→ **Document**
Those fundamentals have also made new office construction less appealing. An average 44M SF of new U.S. office space was delivered annually over the past 10 years. But this year, just 13M SF is expected, and next year, even that figure will be cut in half, Morin said.
Meanwhile, an average of 58 office conversions were completed annually from 2018 to 2024 nationally. In 2024 alone, a record 94 conversions wrapped up and another 68 are expected this year, according to CBRE.
Many of those are happening in Houston, where the new office construction pipeline is running dry and only 630K SF of office space is being built. That is just a fraction of the 6.7M SF slated for conversion, representing 3.2% of Houston’s overall office market, CBRE reports.
Two office buildings in Houston are actively being converted, and another eight office conversions have been planned or announced, according to CBRE’s tracker. Six out of the 10 are slated to become multifamily.
One of the biggest announced conversions in the Houston market is the redevelopment of Sugar Land’s former Fluor campus, which has 1.1M SF of office space. Fluor Corp. moved to a much smaller, 308K SF space in the Energy Corridor in 2023.
Sugar Land City Council created a redevelopment district for the 53-acre campus and approved up to $24.3M in incentives and reimbursement for new parkland, civic spaces, demolition, environmental remediation and public infrastructure. Houston-based Lovett Group will develop the project known as Lake Pointe Green, including about 720 multifamily units.
Cities everywhere are easing regulations and offering incentives to enable office-to-residential conversions, which can help address housing shortages and increase property tax revenues by increasing the value of an underutilized building, according to CBRE.
Those municipal incentives could be a boon for office conversions going forward, Morin said.
“It’s not in a city’s interest to have an empty office building,” she said, adding that conversions of empty office buildings can improve the overall look, perception and safety of a neighborhood.

→ **Written tasks**
1) According to the office conversion article, how many office conversions were completed in the U.S. in 2024?
2) Carry on the article about office-to-residential conversions, starting after its last sentence.
You don't need the rows to do this.

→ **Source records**
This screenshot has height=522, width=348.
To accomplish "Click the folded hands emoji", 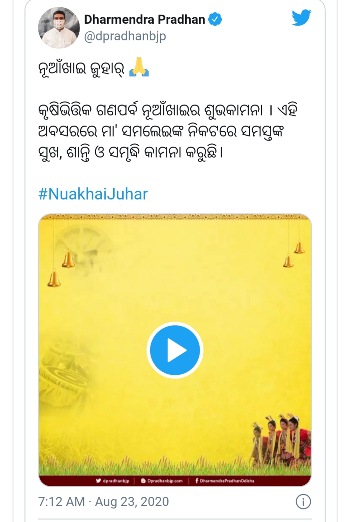I will (x=139, y=67).
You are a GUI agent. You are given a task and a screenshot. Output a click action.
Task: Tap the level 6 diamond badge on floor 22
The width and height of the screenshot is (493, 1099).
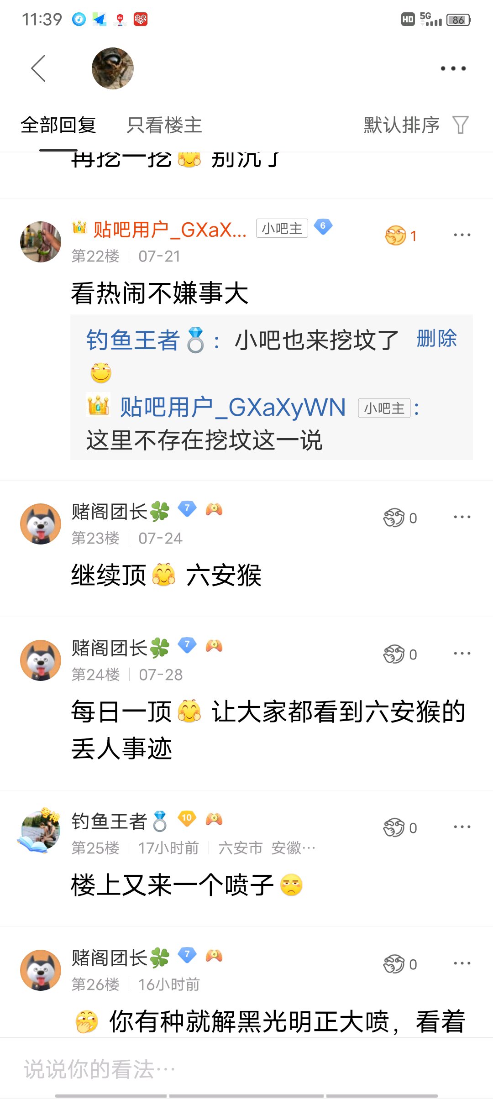tap(323, 226)
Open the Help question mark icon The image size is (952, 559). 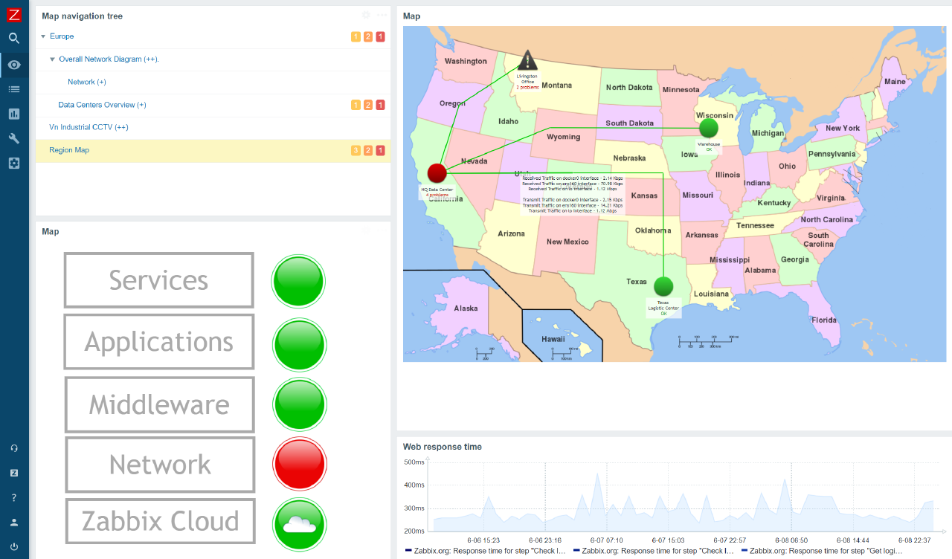coord(14,497)
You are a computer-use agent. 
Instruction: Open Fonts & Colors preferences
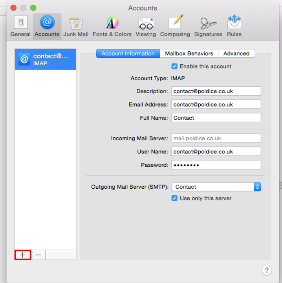pos(112,26)
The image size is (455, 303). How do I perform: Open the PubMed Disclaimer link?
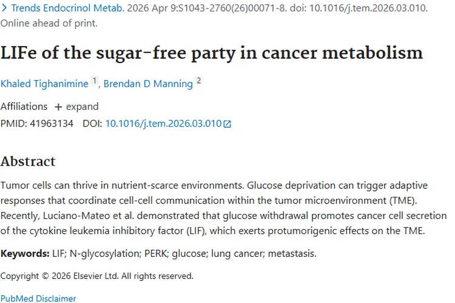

→ **Solved tasks**
1) A record 94 office conversions were completed in 2024.

2)
Yet rising construction costs, tariffs, reduced labor availability and persistently high interest rates could present impediments for conversion projects going forward, according to the report. Their viability is already challenged by building age, floor plate size and unpredictability.
These factors helped demolition break through as an option for underutilized office.
CBRE reports 10.5M SF of office space is slated to be razed this year, the first time annual demolition square footage surpassed 10M SF in the eight years CBRE included in its report.
“Things that are working for conversions and things that might be working against conversions are all taking place at the same time,” Morin said.
Other factors — like four consecutive quarters of positive absorption nationally after six straight quarters of negative absorption — still point to an office market that’s slowly turning the corner, CBRE said.
Altogether, 23.3M SF of office space nationally is slated for demolition or conversion by the end of this year.
“There’s still a strong pipeline for these projects,” Morin said. “Cities are very invested and interested in seeing these projects happen, and we’re going to see more and more programs that either make these projects easier or help alleviate the cost at the same time.”